(Stored data entries)
- Opening Delimiter -

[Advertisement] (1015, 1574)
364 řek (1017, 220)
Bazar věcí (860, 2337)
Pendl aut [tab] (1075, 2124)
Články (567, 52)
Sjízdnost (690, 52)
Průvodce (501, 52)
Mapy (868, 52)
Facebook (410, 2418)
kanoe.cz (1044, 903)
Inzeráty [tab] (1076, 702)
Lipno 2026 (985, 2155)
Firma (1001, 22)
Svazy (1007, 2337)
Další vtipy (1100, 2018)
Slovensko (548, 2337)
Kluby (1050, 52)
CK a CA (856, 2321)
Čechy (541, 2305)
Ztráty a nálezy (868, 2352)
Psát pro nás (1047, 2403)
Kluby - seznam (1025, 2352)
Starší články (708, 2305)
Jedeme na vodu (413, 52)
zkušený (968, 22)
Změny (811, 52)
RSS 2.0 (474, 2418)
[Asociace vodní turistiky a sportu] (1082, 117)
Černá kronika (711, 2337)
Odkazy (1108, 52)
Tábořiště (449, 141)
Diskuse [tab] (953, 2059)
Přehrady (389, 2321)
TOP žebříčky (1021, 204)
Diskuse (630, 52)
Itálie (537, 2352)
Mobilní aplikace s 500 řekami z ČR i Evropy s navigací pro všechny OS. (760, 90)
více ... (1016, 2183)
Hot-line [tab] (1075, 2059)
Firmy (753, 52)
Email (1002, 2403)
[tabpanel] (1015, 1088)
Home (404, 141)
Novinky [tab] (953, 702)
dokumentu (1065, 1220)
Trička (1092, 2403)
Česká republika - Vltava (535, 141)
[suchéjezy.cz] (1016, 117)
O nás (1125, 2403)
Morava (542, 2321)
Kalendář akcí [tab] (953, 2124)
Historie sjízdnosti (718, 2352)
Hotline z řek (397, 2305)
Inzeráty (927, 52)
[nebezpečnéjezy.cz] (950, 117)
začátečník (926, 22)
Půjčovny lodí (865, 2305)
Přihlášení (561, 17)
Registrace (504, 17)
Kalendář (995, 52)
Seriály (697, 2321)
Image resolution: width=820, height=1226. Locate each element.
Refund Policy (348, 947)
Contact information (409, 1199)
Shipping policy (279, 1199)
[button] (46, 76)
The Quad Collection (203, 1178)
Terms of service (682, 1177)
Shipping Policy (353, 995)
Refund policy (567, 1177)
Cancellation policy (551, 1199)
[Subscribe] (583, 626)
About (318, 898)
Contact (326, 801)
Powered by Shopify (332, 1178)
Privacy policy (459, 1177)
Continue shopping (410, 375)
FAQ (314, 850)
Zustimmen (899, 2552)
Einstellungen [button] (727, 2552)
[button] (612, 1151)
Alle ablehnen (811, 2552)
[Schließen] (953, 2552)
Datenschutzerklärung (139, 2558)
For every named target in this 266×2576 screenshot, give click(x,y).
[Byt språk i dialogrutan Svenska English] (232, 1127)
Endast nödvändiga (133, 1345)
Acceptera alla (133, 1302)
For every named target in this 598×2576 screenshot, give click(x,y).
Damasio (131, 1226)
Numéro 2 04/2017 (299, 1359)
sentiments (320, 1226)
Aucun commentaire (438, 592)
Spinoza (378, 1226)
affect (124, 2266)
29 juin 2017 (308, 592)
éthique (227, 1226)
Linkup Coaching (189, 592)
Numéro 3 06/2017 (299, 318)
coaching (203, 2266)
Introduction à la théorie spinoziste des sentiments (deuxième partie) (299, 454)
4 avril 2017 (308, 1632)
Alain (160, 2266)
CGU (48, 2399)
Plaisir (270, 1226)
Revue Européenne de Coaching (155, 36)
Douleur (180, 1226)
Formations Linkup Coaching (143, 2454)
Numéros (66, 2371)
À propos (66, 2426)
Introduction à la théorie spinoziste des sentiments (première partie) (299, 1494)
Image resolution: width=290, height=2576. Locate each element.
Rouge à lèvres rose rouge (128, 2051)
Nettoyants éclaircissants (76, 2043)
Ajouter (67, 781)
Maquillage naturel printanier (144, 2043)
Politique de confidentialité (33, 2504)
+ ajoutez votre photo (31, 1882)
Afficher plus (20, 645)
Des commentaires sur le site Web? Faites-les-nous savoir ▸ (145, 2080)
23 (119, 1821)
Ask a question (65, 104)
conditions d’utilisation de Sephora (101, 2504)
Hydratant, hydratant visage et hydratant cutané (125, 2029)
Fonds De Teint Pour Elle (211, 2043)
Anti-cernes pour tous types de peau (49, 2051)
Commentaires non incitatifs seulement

- Closing Delimiter -

◆ **Required action**
Copy exactly the stretch of data above from the line with "Novinky [tab] (953, 702)" through the line with "začátečník (926, 22)", and omit all other lines.

◆ **Written solution**
Novinky [tab] (953, 702)
dokumentu (1065, 1220)
Trička (1092, 2403)
Česká republika - Vltava (535, 141)
[suchéjezy.cz] (1016, 117)
O nás (1125, 2403)
Morava (542, 2321)
Kalendář akcí [tab] (953, 2124)
Historie sjízdnosti (718, 2352)
Hotline z řek (397, 2305)
Inzeráty (927, 52)
[nebezpečnéjezy.cz] (950, 117)
začátečník (926, 22)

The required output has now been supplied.